Many a night she was missed from her home, and she was always found on the seashore, where she waited for the spectre of the dead. Thus passed a whole year. Then she disappeared one night, and was not to be found. The whole of the next day they searched for her in vain.
Towards the evening, when the bell-ringer entered the church to ring the evening chimes, he saw Anne Lisbeth lying before the altar. She had been there from a very early hour in the morning; her strength was almost exhausted, but her eyes sparkled, her face glowed with a sort of rosy tint. The departing rays of the sun shone in on her, and streamed over the altar-piece, and on the silver clasps of the Bible, that lay open at the words of the prophet Joel: "Rend your heart, and not your garments, and turn unto the Lord your God." "It was a strange occurrence," people said—as if everything were chance.

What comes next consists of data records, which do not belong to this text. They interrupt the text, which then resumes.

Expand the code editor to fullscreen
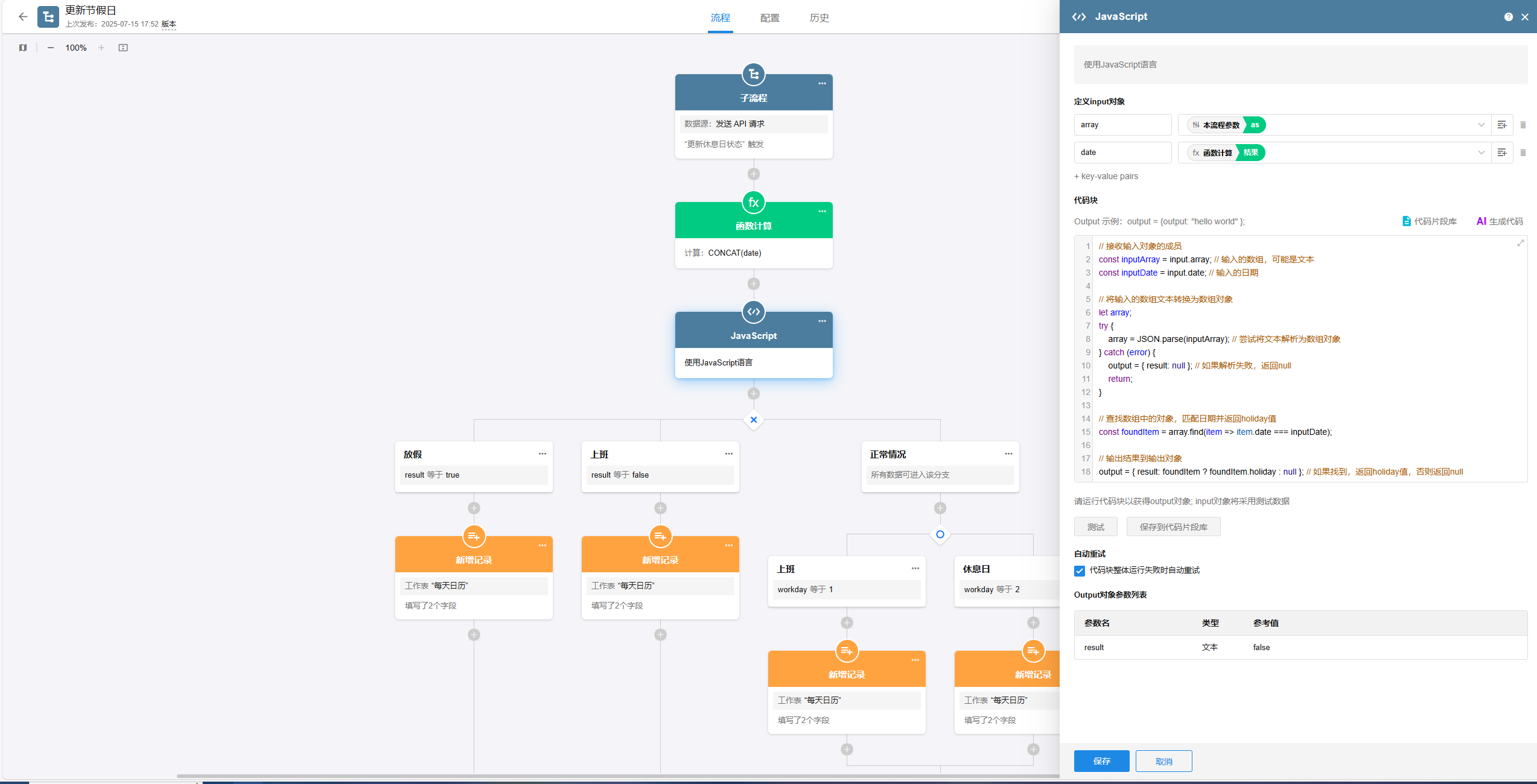 click(x=1520, y=243)
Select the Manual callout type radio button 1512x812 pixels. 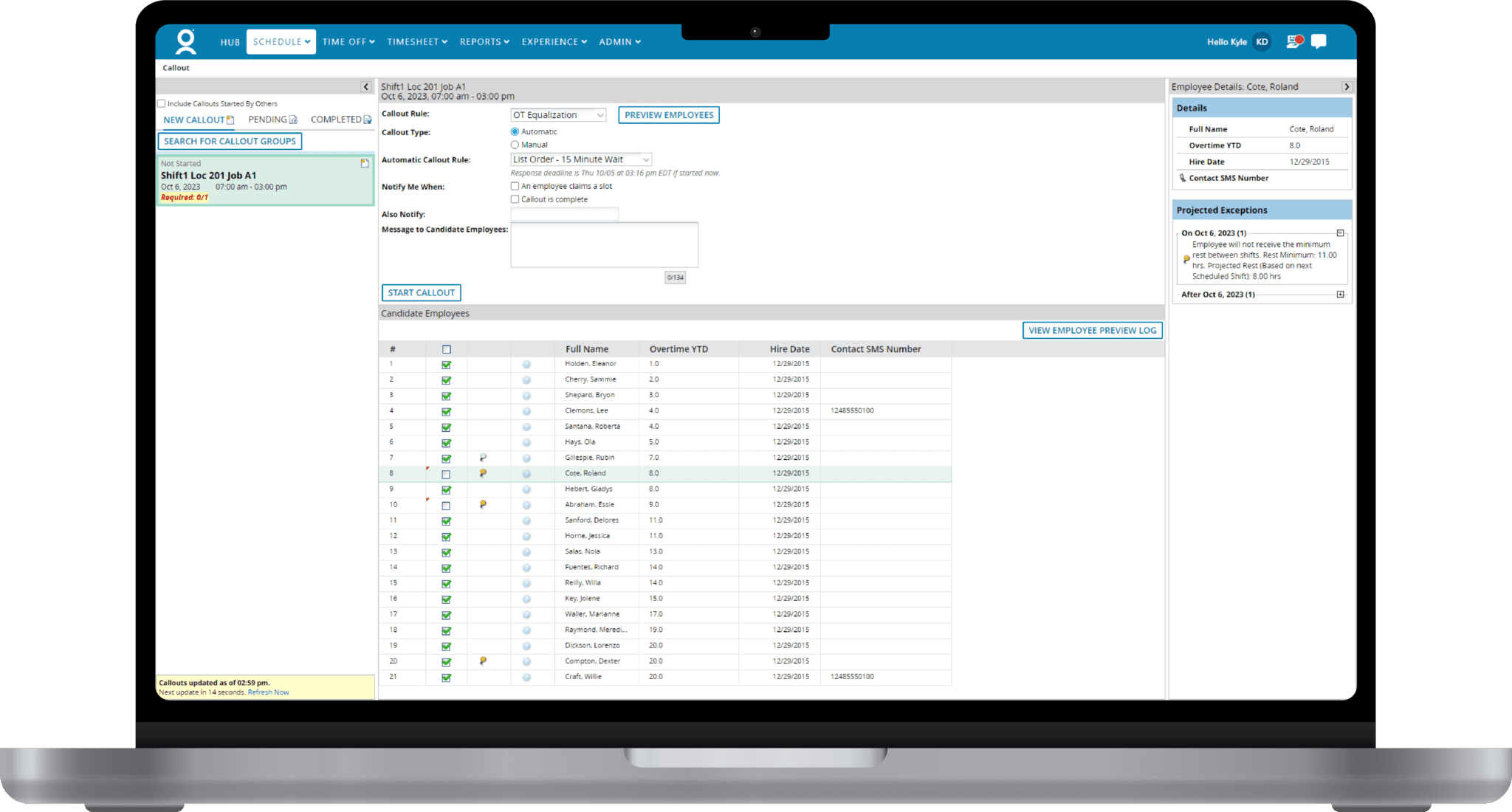(x=515, y=144)
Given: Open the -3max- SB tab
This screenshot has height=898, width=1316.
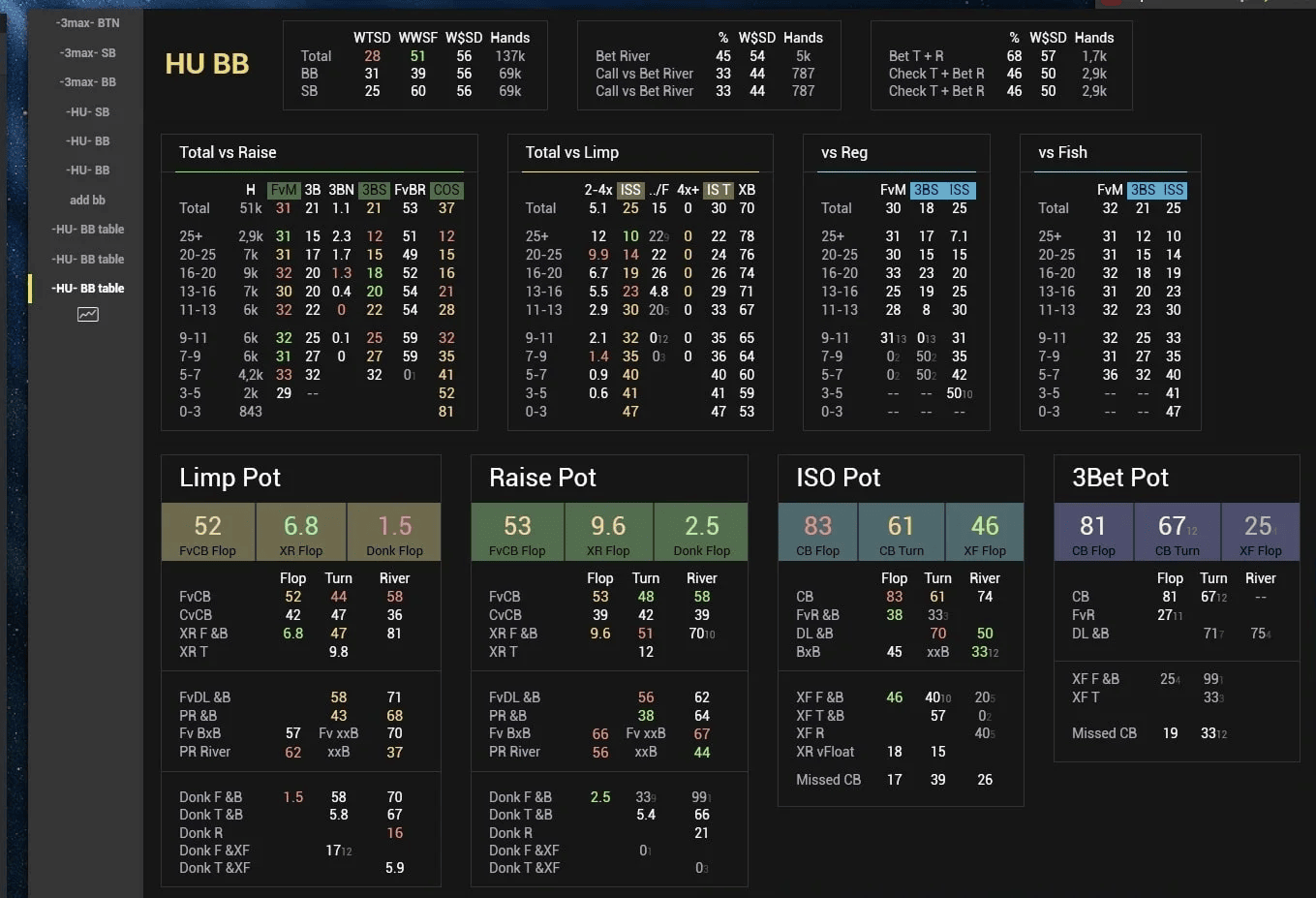Looking at the screenshot, I should [87, 53].
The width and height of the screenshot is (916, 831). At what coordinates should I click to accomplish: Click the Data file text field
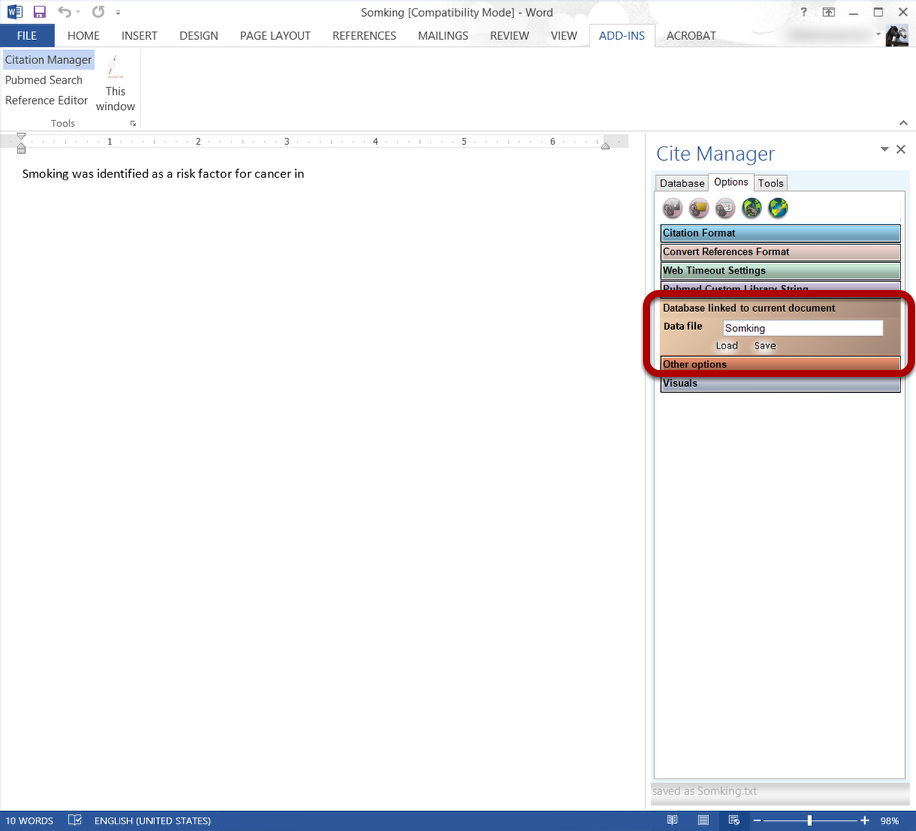(802, 328)
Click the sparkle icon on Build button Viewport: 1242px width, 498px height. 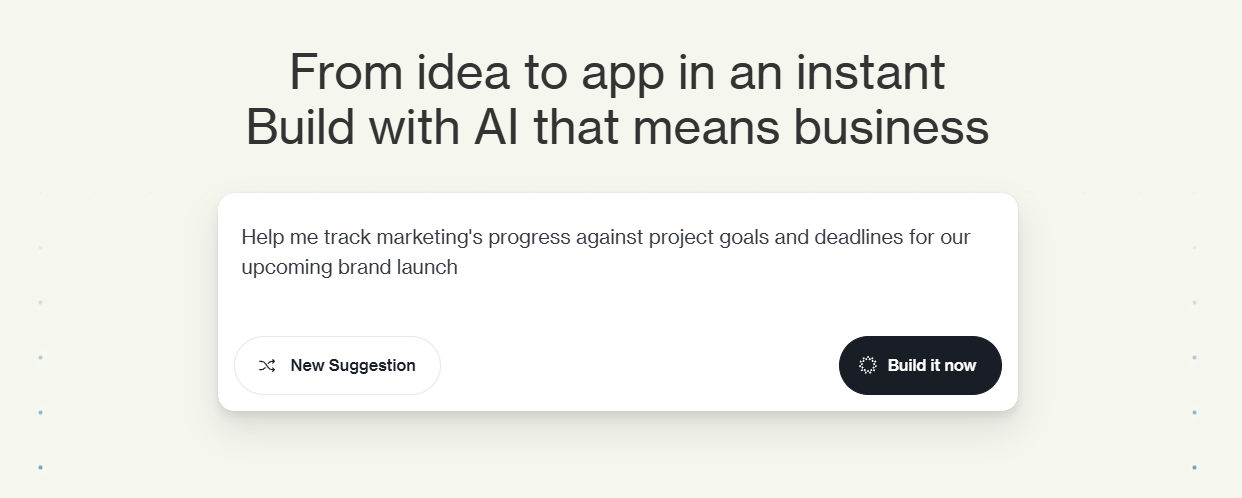coord(868,366)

On Anne Lisbeth's countenance, when lighted up by the sun, were to be read peace and comfort. "She felt so well," she said. "She had won back her soul." During the night "the apparition of the beach"—her own child—had been with her, and it had said,—
"Thou hast only dug half a grave for me; but now for a year and a day thou hast entombed me in thy heart, and there a mother best inters her child." And he had restored to her her lost half soul, and had led her into the church.
"Now I am in God's house," said she, "and in it one is blessed."
When the sun had sunk entirely Anne Lisbeth's spirit had soared far away up yonder, where there is no more fear when one's sins are blotted out; and hers, it might be hoped, had been blotted out by the Saviour of the world.